While he is known for everything from fanciful cake-toppers to jaw-dropping chandeliers, he also takes on custom projects, and this day he's working on votive candles that will grace the tables of a local seafood restaurant.
Vogelpohl starts by dipping a metal pipe into a furnace that never shuts down and never drops below 2,100 degrees.
"Just like dipping a stick in a vat of honey," he says as he cracks the door just wide enough for the pipe. He pulls it out and there's a large mass of transparent molten glass on the tip, looking like glowing taffy.
Vogelpohl has to keep rotating the pipe so that the glass doesn't drip onto the floor. Then he dips the hot mass into a dish of beads and rolls it around to add tinges of color--in this case, a reddish-brown.
Working quickly, he begins layering the glass, frequently returning to the furnace to add thickness to his glowing, and growing, creation.
"Between layers," he points out, "I re-heat the glass to 2,300 to 2,500 degrees."
Once he's satisfied he has enough layers, he moves on to mixing the colors.
He settles into a throne-like chair with arms built wide to better hold the pipe. He lays the pipe inches above his lap and begins turning it.
In his right hand, he holds a huge pair of glassmaker's tweezers.
"I'm just going to use these tweezers to pinch and turn, pinch and turn," he says.
The piece is taking shape at this stage, but it still needs to expand.
"Now the next step is to add air to the center, " he says with a practiced assurance. "So what I'm going to do is blow into the pipe and trap air with my thumb, which creates pressure, causing it to expand. So that's done by trapping pressure in the pipe."
He blows on the pipe and places his thumb over the hole.
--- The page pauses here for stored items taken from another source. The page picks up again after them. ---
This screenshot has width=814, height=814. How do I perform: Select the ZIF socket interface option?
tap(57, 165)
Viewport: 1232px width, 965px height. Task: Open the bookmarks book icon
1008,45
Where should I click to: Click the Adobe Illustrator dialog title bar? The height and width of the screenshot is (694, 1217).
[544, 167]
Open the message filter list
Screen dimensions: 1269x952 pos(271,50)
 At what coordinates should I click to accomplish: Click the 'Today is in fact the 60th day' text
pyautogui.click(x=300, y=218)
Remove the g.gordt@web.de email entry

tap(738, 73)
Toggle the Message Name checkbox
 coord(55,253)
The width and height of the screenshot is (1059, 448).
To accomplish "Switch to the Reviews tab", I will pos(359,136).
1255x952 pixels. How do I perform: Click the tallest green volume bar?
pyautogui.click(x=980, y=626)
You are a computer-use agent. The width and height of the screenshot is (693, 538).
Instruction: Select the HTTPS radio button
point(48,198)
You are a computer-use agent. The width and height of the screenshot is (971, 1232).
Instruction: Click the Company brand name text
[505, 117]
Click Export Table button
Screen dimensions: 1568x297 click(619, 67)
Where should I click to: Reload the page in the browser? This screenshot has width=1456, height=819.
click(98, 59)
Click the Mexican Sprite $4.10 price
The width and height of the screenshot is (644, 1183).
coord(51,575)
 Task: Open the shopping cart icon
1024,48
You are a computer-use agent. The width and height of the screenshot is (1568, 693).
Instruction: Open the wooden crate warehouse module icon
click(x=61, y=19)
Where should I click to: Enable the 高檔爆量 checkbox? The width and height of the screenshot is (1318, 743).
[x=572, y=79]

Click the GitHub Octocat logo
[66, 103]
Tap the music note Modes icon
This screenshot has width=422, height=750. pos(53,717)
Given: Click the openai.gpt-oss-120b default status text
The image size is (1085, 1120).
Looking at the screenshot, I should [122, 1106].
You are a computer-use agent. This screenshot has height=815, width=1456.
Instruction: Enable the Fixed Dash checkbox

Almost immediately, the glowing orb at the other end begins to inflate. He removes his thumb and the room echoes with a deep-throated pop. Then it's back to his throne to round out the piece.
He uses a grooved piece of wood, like generations of glassblowers before him. The wood cups the glass and it's apparent why Vogelpohl has to keep dipping the shaping tool in water. In constant contact with the glass, it quickly starts to smoke.
He walks quickly to a steel table some ten feet away and begins rolling the orb on its shiny surface to draw off some of the heat. Then it's back to the chair where he proceeds to blow air into the votive to make it more bubble-like.
Now the hard part.
Vogelpohl takes a second pipe and sticks it to the business end of the glass orb. He scores the opposite end and gently taps. The votive is now stuck to the second pipe, with one end open to the air.
He re-heats it in the oven in order to soften the glass and make it easier to widen the mouth.
"So now we smooth out the top and open it up a bit," he says rolling the piece in a wad of newspaper and gently pushing a tool against the leading edge.
He releases the near-finished votive into a bucket of flame-retardant vermiculite and applies a small blowtorch to smooth out the candle-holder's bottom.
Then he gingerly places it in the kiln, where it will cool from 920 degrees to room temperature, a process that will take at least a day. And he knows from experience that every time the oven door closes, he's taking a huge gamble.
"I've made pieces, set 'em in the kiln thinking I'm done and it's going to be great. I come back, take it out of the oven, it's got a crack in it."
But that's the lot of the glassblower. Heartbreak is always around the corner.
"Don't fall in love with a piece until you pull it out of the kiln in one piece," says Vogelpohl with a rueful smile.